To do this, right click anywhere on your left menu bar and select “Create new section” from the drop-down menu. Give your section a name (for example, “Blog,” “Fun,” or “Product Marketing”) and press “Create.” Your new section will appear in the sidebar menu. You can then drag and drop appropriate channels into that section.
Instead of wasting time scrolling and searching through a massive channel list to find the information you need, sections mean you’ll know where to look every time.
Slack Hack #7: Strategically integrate other tools
One of Slack’s main draws is its ability to streamline your workflow through integrations with other productivity tools and apps.
With more than 2,400 apps available in the Slack App Directory, there’s probably an integration that can help you work more efficiently. For example, if your team uses Asana, you can add the Asana app to Slack. When you get messages about projects you can assign yourself tasks and connect your project boards to specific channels. This is one simple example, but the possibilities are endless.
Slack Hack #8: Set quick reminders
When your days get busy, it’s easy to lose track of tasks and have things slip through the cracks. Keep tabs on your to-do list by setting reminders within Slack.
Anytime you need to set a reminder, simply use the slash command /remind followed by what you need to be reminded of. You can send yourself messages with reminders, or use the /remind function to remind other teammates or entire groups of people in a Slack channel.
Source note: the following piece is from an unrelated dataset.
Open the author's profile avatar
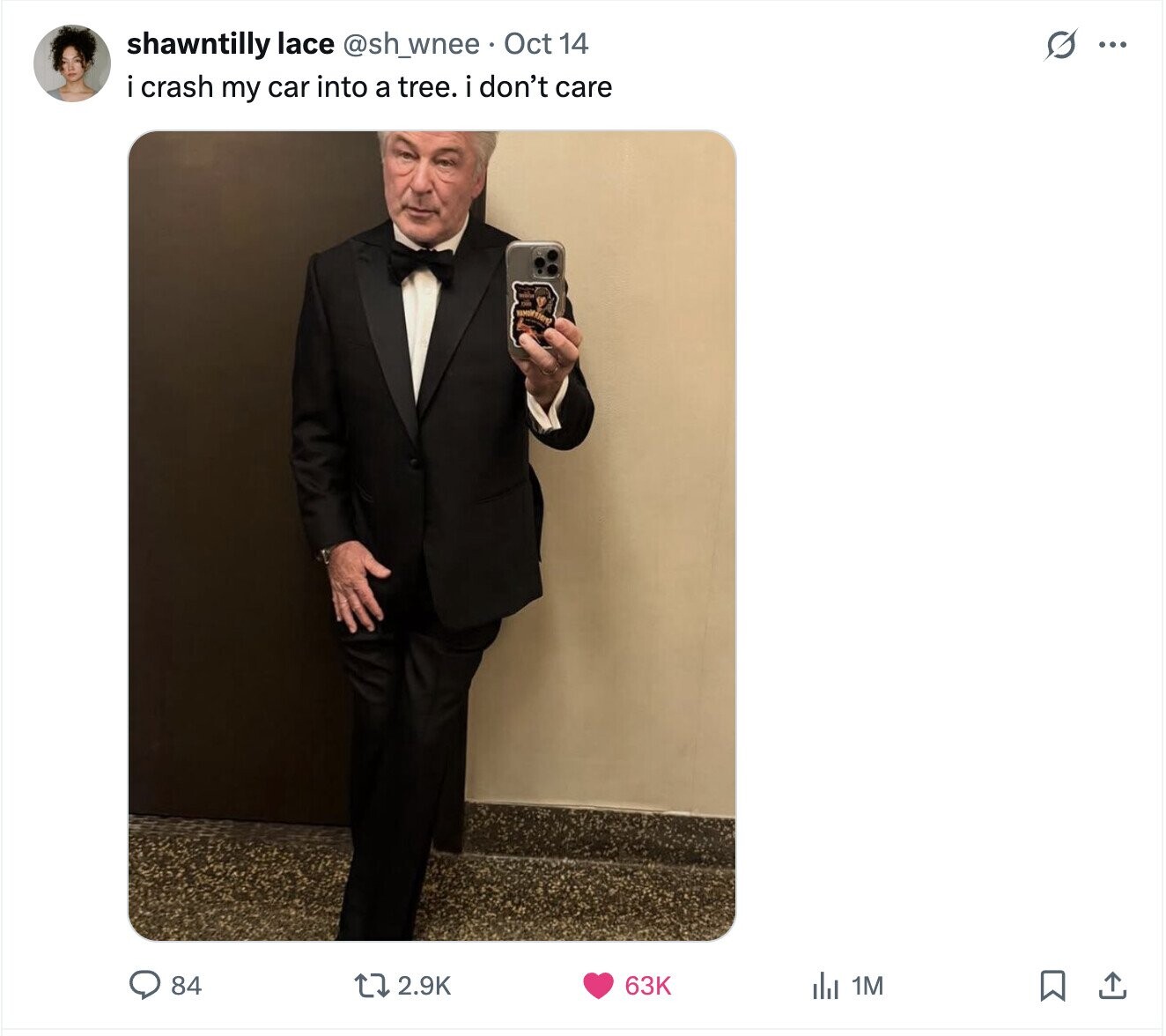(x=72, y=63)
Here are some reminders that really illustrate how helpful this command can be:
- /remind me to follow-up on the branding project tomorrow at 9:00am
- /remind me to fill out my 1:1 notes every Thursday at 2pm
- /remind #chicago-office to fill out the employee engagement survey on May 19 at 3pm
- /remind @beccabrown to submit her phone bill every Friday at 4pm
If you ever need to manage or view your reminders list, type /remind list to see all of your scheduled reminders.
Slack Hack #9: Cut down on meetings and emails with Slack Clips
Since using Slack, some organizations have been able to cut down on meetings by 23 percent and email usage by 32 percent. One key part of this reduction? Slack Clips.
Slack Clips let you create and share audio and video recordings (including screen recordings) with your Slack channels. Instead of trying to coordinate a meeting, or type out a long explanatory message, important information can be shared quickly and effectively through a Slack Clip.
What does this look like in practice? Imagine you completed a new design and wanted to show the rest of your team. You could simply record a Slack Clip where you walk them through the designs on your screen and post it to Slack. Your team can then watch the clip on their own time and respond with feedback in a thread.
No more slacking
Slack is so much more than a virtual water cooler. With the right integrations, processes, and knowledge, Slack can help your team save time, boost efficiency, and significantly improve productivity.